L’European Media Freedom Act è un regolamento europeo approvato nel 2024 e in vigore dall’8 agosto 2025. Si tratta di una normativa che mira a proteggere il pluralismo e l’indipendenza dei mezzi di informazione prevedendo, tra le altre cose, di sganciare i media pubblici dalle influenze governative.
La riforma della Rai – la principale azienda culturale del Paese che conta circa 2 mila giornalisti su otto testate – inizierà il suo percorso mercoledì 4 marzo in Senato, sulla base di una proposta del senatore Maurizio Gasparri, capogruppo di Forza Italia, già autore quando era ministro dell’omonima legge del 2004 sul sistema radio-televisivo.
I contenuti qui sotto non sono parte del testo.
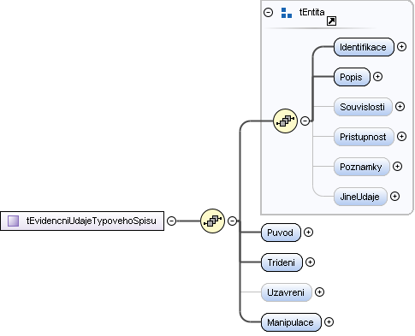Image resolution: width=415 pixels, height=336 pixels.
Task: Collapse the tEvidencniUdajeTypovehoSpisu root node
Action: click(171, 221)
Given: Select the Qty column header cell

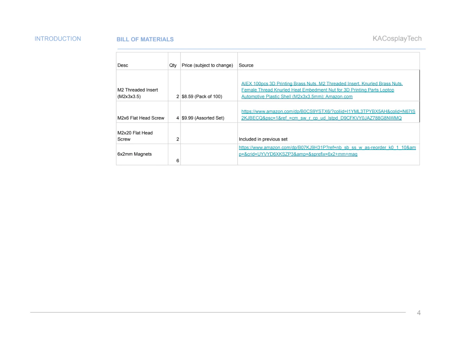Looking at the screenshot, I should click(x=174, y=61).
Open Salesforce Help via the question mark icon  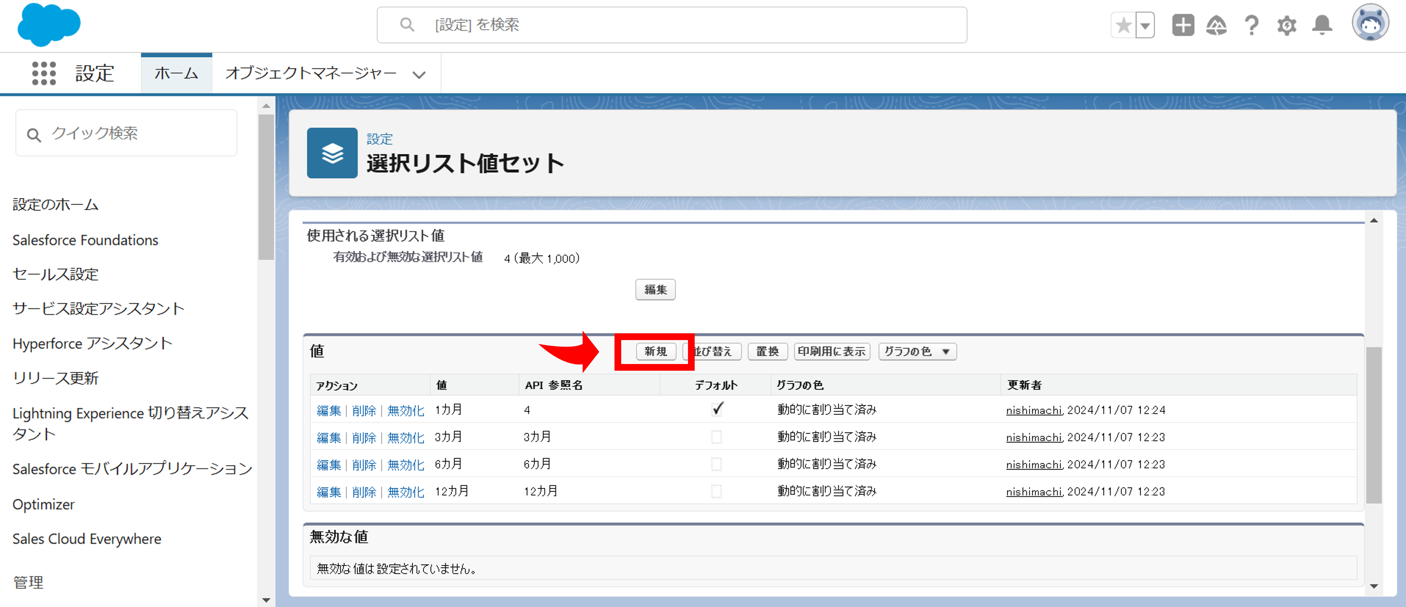coord(1252,25)
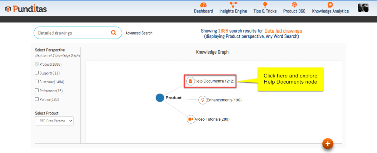The image size is (377, 153).
Task: Click the orange search magnifier icon
Action: pos(114,33)
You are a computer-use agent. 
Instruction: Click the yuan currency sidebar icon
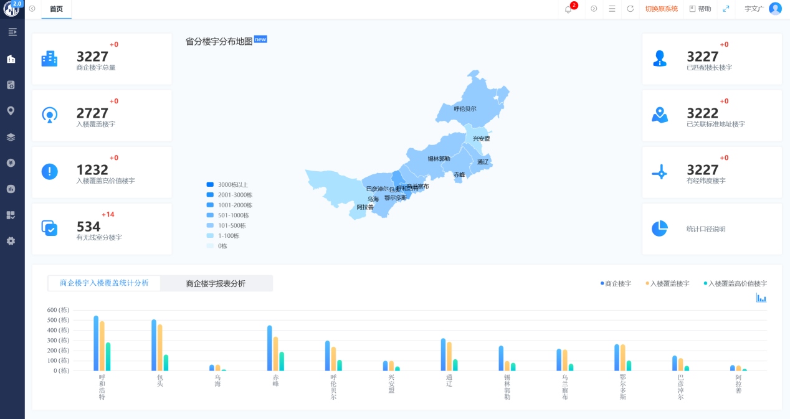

Attualmente il Consiglio di amministrazione della Rai è composto da 7 membri nominati con una procedura mista: quattro membri dal Parlamento (2 dalla Camera, 2 dal Senato), due dal Consiglio dei Ministri su proposta del Ministero dell’Economia e delle Finanze e uno dai dipendenti Rai. Il Mef indica anche l’amministratore delegato. La nuova legge Gasparri toglie al governo la facoltà di nomina, in ottemperanza all’European Media Freedom Act e questo punto è stato contestato dal Ministero dell’Economia, che ha dato parere negativo.
“L’Europa – ha spiegato Gasparri ad Askanews – ci chiede di fare una separazione tra servizi pubblici e governi, poiché i governi hanno una presenza nel Cda Rai. L’European Media Freedom act impone di azzerare i consiglieri di nomina del governo: non è una questione politica ma di sostanza”. Certo, per quanto riguarda l’Ad, “capisco anche un proprietario (il Mef in quanto azionista al 99,56%, ndr) che dice ‘ho una proprietà, come osservo l’andamento economico?’” Però per Gasparri “si può sopravvivere anche se il governo non nomina rappresentanti e li elegge tutti il Parlamento”. Per quanto riguarda il parere negativo, “uno chiede un parere a un Ministero ma quando c’è l’Europa…son 10 anni che stiamo qui a dire ce lo chiede l’Europa…”. Poi, ha detto in una intervista al ‘Foglio’, “se il governo e il ministero dell’Economia trovano una formula per contestare una fonte sovraordinata come il Media Act a me va benissimo. Bisogna vedere se regge o no”.